## [Opdracht]
Herschrijf het materiaal vanaf het begin tot en met de regel met "click(x=408, y=599)". Vervang daarin "Refresh Now" door "Reload Now" en laat al het andere ongewijzigd.

## [Gegevensuittreksel]
****

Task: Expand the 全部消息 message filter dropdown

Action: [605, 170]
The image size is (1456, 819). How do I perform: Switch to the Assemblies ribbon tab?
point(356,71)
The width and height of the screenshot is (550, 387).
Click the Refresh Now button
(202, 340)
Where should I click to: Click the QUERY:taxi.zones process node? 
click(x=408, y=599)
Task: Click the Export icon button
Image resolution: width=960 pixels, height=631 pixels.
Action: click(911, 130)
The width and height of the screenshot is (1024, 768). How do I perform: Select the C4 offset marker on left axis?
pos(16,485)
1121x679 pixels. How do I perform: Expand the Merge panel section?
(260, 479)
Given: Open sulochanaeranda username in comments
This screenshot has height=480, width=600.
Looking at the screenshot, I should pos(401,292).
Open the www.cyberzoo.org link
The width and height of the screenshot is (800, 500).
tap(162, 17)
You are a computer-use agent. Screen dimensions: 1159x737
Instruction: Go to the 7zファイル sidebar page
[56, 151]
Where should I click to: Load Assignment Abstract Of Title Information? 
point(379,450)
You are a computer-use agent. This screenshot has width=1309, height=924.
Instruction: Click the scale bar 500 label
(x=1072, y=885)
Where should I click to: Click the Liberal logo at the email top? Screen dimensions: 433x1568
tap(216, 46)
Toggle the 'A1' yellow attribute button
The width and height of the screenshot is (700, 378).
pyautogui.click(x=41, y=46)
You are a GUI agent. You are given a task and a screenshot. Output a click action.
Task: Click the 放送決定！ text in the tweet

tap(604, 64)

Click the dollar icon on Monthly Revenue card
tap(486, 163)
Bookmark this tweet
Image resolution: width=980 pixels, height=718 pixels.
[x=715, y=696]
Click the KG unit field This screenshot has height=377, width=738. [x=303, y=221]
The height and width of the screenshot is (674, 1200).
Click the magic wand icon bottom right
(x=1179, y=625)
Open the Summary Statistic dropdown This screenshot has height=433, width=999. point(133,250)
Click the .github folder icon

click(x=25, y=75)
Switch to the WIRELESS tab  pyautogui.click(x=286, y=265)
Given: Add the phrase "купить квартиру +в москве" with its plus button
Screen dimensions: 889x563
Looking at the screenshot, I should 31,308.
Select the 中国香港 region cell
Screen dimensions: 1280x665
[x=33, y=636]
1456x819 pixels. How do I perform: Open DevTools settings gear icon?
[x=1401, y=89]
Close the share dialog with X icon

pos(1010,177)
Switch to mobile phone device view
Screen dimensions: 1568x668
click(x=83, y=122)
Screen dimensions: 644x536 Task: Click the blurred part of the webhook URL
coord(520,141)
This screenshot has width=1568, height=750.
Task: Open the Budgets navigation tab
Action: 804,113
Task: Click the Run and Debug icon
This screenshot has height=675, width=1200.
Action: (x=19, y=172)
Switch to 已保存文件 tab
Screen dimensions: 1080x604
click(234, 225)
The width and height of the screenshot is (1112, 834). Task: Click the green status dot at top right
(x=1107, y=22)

****

## [Uitgewerkte oplossing]
Task: Expand the 全部消息 message filter dropdown

Action: [605, 170]
The image size is (1456, 819). How do I perform: Switch to the Assemblies ribbon tab?
point(356,71)
The width and height of the screenshot is (550, 387).
Click the Reload Now button
(202, 340)
Where should I click to: Click the QUERY:taxi.zones process node? 
click(x=408, y=599)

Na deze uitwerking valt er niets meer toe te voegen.